Restate word for word the lines of the data below, from the first through the one that has "This screenshot has height=1096, width=1948.".

(Saved entries)
◇ ◇ ◇ ◇ ◇ ◇ ◇

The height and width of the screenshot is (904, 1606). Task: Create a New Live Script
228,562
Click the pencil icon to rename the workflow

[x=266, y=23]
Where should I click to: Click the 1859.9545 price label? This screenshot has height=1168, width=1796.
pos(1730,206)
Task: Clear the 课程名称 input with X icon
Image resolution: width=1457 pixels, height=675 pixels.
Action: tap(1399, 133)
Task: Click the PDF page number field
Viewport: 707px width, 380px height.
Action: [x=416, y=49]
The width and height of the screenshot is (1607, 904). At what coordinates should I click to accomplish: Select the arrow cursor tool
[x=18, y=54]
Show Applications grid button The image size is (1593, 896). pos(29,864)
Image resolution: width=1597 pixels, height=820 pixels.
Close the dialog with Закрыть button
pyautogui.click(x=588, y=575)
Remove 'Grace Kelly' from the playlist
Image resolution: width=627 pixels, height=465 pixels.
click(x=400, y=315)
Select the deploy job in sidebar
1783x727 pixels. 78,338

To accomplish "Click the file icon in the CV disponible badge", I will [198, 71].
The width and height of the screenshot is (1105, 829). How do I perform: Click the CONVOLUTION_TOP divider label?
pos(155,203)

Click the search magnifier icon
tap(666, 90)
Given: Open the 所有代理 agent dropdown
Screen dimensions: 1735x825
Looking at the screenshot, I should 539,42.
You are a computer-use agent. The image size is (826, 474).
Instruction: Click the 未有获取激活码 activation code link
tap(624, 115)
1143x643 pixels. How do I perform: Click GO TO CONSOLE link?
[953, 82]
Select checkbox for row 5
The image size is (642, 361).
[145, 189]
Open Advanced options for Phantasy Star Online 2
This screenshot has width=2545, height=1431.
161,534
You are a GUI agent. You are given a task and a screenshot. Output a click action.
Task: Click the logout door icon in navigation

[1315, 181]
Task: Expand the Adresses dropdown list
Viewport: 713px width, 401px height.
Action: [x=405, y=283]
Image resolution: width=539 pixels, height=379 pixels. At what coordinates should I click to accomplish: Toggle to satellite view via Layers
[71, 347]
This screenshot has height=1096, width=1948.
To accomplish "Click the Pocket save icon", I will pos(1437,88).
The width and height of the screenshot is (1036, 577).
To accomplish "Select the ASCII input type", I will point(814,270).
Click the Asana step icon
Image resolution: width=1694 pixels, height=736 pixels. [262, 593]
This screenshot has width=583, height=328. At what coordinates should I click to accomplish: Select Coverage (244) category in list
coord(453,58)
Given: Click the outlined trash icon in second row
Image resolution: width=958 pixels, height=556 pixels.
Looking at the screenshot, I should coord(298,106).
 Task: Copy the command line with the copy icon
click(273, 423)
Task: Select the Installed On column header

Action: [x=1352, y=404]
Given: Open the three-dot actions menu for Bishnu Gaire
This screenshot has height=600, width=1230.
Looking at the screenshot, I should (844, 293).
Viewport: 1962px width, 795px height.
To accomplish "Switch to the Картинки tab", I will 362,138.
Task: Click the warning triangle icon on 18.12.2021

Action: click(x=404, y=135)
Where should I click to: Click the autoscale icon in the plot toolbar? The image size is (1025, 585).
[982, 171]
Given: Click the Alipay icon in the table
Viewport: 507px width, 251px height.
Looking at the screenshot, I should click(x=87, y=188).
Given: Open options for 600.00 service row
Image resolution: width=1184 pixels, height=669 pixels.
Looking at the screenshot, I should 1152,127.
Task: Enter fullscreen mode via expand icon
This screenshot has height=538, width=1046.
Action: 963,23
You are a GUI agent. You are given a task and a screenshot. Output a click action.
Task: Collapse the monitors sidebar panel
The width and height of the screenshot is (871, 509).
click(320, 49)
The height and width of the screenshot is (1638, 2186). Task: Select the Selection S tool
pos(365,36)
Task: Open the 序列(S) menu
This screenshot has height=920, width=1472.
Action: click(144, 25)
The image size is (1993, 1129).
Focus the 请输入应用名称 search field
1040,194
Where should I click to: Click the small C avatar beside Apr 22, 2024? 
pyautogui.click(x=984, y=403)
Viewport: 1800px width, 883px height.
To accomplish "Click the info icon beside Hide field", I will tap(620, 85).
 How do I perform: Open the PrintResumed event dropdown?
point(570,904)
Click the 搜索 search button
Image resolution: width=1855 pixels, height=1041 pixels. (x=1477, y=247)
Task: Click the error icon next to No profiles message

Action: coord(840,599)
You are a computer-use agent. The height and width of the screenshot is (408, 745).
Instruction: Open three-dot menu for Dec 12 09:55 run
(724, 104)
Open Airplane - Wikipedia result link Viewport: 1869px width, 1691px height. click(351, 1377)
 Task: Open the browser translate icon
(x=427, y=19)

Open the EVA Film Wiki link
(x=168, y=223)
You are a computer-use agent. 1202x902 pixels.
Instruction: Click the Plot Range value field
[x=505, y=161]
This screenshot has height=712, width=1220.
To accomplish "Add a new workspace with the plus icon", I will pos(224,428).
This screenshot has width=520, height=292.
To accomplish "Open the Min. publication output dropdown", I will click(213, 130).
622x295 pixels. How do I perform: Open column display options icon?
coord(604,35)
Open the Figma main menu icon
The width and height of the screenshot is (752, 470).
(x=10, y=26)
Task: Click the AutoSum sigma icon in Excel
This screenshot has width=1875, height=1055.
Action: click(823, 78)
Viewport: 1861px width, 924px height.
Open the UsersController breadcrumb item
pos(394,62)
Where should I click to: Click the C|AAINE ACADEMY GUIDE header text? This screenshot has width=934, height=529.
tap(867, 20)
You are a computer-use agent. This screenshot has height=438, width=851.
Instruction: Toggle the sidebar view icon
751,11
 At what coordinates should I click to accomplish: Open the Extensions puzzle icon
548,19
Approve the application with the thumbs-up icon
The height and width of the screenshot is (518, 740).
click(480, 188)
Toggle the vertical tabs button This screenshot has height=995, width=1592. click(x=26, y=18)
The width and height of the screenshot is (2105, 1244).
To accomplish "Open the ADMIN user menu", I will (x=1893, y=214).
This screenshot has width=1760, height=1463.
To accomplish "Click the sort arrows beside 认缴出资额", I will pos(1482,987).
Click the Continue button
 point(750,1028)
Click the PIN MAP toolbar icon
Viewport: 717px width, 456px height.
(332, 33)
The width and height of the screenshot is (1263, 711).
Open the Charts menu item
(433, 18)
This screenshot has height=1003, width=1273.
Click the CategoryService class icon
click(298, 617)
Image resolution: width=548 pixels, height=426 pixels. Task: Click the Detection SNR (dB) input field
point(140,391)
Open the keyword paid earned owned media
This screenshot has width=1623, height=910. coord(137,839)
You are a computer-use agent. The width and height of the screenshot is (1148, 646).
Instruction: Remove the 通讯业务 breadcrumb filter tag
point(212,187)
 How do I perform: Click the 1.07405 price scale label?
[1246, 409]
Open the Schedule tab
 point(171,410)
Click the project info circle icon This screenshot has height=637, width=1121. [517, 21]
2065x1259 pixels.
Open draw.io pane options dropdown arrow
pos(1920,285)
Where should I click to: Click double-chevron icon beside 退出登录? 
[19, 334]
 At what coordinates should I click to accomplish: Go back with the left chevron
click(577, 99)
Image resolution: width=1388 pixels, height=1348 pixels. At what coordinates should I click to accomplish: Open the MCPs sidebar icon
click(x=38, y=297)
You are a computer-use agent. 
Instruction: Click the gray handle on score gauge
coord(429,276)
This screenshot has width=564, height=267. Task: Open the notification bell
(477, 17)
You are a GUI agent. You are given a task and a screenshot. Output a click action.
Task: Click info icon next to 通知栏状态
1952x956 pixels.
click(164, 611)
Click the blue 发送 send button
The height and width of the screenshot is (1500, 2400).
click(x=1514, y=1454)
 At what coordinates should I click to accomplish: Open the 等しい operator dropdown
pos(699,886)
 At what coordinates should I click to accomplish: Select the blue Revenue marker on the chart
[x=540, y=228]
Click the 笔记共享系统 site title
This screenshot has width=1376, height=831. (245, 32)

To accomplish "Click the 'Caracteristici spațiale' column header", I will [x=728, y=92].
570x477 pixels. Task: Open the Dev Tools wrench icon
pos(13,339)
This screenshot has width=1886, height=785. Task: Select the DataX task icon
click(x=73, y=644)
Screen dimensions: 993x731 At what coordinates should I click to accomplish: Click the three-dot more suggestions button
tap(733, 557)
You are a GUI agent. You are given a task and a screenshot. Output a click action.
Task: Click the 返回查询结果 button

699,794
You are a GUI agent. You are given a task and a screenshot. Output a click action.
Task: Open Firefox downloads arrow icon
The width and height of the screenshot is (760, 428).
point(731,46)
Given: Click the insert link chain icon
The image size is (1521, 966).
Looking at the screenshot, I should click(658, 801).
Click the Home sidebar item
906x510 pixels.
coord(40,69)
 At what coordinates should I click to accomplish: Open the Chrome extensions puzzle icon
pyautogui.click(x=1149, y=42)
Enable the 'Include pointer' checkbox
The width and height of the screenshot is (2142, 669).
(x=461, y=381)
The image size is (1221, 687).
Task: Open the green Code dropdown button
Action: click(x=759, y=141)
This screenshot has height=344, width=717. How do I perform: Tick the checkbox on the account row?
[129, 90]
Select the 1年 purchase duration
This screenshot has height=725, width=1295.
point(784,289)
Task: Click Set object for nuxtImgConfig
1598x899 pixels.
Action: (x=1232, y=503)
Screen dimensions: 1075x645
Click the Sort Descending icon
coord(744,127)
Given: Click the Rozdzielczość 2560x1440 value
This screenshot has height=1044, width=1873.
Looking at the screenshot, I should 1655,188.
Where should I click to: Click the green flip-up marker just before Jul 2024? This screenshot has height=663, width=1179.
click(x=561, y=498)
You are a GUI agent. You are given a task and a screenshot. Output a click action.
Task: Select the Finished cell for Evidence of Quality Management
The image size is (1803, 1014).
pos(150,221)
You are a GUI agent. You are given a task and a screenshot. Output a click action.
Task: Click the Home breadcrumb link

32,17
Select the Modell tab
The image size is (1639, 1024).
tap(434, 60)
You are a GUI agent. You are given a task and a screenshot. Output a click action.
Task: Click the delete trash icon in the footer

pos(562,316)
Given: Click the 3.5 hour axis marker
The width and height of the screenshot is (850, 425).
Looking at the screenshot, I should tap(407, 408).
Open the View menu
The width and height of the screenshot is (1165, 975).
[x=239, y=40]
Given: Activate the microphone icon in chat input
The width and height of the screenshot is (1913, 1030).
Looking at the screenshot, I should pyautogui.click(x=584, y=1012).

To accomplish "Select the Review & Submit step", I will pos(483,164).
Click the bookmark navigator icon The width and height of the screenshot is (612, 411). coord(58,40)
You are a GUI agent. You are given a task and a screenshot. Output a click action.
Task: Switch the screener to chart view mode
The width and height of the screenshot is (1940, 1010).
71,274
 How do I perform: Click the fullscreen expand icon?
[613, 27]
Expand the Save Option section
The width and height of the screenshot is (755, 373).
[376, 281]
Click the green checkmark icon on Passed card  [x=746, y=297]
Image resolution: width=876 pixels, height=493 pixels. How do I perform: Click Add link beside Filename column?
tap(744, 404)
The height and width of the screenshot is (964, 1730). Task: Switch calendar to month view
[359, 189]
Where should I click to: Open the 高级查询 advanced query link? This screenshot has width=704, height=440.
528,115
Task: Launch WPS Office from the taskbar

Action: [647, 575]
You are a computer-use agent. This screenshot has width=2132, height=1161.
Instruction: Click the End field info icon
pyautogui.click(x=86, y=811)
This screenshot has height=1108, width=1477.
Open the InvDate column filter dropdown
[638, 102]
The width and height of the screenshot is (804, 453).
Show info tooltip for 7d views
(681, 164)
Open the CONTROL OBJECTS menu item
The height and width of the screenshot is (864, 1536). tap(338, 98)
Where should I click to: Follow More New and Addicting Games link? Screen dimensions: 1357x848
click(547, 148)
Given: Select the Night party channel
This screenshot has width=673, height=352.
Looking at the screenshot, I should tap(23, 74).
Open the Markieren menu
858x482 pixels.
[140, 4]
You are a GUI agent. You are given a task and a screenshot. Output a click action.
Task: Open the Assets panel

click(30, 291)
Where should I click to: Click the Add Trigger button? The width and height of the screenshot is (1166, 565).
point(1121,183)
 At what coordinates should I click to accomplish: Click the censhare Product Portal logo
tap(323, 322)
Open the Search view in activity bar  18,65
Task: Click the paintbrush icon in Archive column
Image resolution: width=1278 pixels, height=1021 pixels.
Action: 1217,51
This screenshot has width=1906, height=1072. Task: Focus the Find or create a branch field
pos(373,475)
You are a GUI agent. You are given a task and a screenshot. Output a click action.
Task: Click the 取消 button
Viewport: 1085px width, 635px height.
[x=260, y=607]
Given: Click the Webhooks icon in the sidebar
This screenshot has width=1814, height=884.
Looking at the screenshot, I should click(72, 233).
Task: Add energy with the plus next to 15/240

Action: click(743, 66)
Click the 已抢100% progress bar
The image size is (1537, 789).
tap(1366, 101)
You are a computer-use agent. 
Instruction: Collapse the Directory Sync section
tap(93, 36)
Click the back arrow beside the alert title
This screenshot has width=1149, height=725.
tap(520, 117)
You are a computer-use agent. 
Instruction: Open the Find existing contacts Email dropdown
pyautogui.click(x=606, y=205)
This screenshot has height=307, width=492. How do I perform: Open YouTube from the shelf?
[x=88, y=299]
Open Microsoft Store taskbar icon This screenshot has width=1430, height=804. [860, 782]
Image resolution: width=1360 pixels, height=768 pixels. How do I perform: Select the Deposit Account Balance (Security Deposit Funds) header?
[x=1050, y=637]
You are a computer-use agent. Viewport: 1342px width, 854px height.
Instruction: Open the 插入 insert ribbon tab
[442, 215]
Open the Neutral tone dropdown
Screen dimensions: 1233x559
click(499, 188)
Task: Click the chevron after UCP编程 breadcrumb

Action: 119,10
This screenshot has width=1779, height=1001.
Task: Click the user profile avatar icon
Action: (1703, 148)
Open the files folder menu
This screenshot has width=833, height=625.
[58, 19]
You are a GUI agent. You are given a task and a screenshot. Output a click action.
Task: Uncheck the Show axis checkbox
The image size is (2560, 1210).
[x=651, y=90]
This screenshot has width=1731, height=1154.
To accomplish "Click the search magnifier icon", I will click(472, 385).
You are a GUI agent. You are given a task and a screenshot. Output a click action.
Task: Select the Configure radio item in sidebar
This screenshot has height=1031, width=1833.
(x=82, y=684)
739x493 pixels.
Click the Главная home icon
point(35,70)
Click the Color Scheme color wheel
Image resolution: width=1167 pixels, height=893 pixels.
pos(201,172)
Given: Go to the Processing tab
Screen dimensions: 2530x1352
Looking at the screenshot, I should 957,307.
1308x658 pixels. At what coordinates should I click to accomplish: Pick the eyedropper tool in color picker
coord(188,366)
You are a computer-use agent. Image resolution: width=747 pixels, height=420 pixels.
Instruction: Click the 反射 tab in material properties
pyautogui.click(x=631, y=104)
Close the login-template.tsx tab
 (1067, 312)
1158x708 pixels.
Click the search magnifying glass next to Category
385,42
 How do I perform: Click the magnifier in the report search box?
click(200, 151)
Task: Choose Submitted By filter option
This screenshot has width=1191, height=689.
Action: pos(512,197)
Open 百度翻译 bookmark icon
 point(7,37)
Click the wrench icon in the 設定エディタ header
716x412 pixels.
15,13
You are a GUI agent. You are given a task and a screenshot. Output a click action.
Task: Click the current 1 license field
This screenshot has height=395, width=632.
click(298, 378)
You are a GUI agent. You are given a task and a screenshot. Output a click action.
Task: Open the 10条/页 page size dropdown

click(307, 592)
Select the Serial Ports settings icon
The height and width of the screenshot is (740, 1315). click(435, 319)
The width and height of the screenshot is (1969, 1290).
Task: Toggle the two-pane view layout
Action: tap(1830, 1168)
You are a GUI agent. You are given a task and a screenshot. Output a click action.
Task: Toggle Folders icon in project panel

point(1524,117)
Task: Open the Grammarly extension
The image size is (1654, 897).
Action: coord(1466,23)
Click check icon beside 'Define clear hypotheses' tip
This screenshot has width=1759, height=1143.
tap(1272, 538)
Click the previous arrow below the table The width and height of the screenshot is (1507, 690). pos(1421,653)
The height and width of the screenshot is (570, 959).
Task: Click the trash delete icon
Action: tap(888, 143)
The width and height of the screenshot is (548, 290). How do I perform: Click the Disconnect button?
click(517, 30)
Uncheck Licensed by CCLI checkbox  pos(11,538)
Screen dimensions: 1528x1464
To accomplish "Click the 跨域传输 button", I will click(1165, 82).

◇ ◇ ◇ ◇ ◇ ◇ ◇

PROBLEM SOLUTION ▸
The height and width of the screenshot is (904, 1606). Task: Create a New Live Script
228,562
Click the pencil icon to rename the workflow

[x=266, y=23]
Where should I click to: Click the 1859.9545 price label? This screenshot has height=1168, width=1796.
pos(1730,206)
Task: Clear the 课程名称 input with X icon
Image resolution: width=1457 pixels, height=675 pixels.
Action: tap(1399, 133)
Task: Click the PDF page number field
Viewport: 707px width, 380px height.
Action: [x=416, y=49]
The width and height of the screenshot is (1607, 904). At what coordinates should I click to accomplish: Select the arrow cursor tool
[x=18, y=54]
Show Applications grid button The image size is (1593, 896). pos(29,864)
Image resolution: width=1597 pixels, height=820 pixels.
Close the dialog with Закрыть button
pyautogui.click(x=588, y=575)
Remove 'Grace Kelly' from the playlist
Image resolution: width=627 pixels, height=465 pixels.
click(x=400, y=315)
Select the deploy job in sidebar
1783x727 pixels. 78,338

To accomplish "Click the file icon in the CV disponible badge", I will [198, 71].
The width and height of the screenshot is (1105, 829). How do I perform: Click the CONVOLUTION_TOP divider label?
pos(155,203)

Click the search magnifier icon
tap(666, 90)
Given: Open the 所有代理 agent dropdown
Screen dimensions: 1735x825
Looking at the screenshot, I should 539,42.
You are a computer-use agent. The image size is (826, 474).
Instruction: Click the 未有获取激活码 activation code link
tap(624, 115)
1143x643 pixels. How do I perform: Click GO TO CONSOLE link?
[953, 82]
Select checkbox for row 5
The image size is (642, 361).
[145, 189]
Open Advanced options for Phantasy Star Online 2
This screenshot has width=2545, height=1431.
161,534
You are a GUI agent. You are given a task and a screenshot. Output a click action.
Task: Click the logout door icon in navigation

[1315, 181]
Task: Expand the Adresses dropdown list
Viewport: 713px width, 401px height.
Action: [x=405, y=283]
Image resolution: width=539 pixels, height=379 pixels. At what coordinates should I click to accomplish: Toggle to satellite view via Layers
[71, 347]
This screenshot has height=1096, width=1948.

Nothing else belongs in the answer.